---------- EXCERPTED DATA
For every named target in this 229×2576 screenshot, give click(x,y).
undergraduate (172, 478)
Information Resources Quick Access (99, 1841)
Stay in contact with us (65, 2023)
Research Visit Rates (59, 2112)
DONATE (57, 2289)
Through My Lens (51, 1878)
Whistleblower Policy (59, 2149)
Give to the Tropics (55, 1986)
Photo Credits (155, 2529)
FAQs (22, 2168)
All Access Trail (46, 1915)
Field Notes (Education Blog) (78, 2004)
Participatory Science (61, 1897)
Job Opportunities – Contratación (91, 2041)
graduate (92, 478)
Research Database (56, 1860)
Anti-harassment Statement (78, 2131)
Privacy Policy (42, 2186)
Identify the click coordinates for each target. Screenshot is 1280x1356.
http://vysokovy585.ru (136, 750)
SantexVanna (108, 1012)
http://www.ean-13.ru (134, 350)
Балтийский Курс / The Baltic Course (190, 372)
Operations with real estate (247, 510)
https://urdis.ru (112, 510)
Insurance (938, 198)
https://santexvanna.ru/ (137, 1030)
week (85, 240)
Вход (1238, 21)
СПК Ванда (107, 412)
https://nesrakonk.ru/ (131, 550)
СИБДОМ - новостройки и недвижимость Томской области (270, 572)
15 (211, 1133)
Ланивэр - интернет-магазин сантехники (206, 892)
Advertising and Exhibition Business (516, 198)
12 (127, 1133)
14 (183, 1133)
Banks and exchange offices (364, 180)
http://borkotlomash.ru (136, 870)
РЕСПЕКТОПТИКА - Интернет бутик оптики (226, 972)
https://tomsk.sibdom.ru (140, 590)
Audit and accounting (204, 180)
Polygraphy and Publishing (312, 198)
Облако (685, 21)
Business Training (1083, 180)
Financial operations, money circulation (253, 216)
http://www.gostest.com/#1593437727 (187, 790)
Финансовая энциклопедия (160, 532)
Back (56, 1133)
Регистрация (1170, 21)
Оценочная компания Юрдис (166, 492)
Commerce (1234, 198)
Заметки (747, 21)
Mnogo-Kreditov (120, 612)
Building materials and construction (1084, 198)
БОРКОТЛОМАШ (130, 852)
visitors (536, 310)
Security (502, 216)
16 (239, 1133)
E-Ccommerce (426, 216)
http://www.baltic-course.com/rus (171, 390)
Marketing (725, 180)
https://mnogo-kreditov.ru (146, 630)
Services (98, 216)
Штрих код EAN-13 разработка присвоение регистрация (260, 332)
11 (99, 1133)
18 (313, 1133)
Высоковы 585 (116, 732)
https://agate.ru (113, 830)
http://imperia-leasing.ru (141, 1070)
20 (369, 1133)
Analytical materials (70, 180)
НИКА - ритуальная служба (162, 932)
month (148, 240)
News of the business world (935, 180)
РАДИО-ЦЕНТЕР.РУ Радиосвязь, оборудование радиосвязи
--------------------
TASK GOAL: Referring to the material above, set down exactly the lines between the line with "Field Notes (Education Blog) (78, 2004)" and the line with "Ланивэр - интернет-магазин", inclusive, and no other lines.

SOLUTION TO THE PROBLEM:
Field Notes (Education Blog) (78, 2004)
Participatory Science (61, 1897)
Job Opportunities – Contratación (91, 2041)
graduate (92, 478)
Research Database (56, 1860)
Anti-harassment Statement (78, 2131)
Privacy Policy (42, 2186)
Identify the click coordinates for each target. Screenshot is 1280x1356.
http://vysokovy585.ru (136, 750)
SantexVanna (108, 1012)
http://www.ean-13.ru (134, 350)
Балтийский Курс / The Baltic Course (190, 372)
Operations with real estate (247, 510)
https://urdis.ru (112, 510)
Insurance (938, 198)
https://santexvanna.ru/ (137, 1030)
week (85, 240)
Вход (1238, 21)
СПК Ванда (107, 412)
https://nesrakonk.ru/ (131, 550)
СИБДОМ - новостройки и недвижимость Томской области (270, 572)
15 (211, 1133)
Ланивэр - интернет-магазин сантехники (206, 892)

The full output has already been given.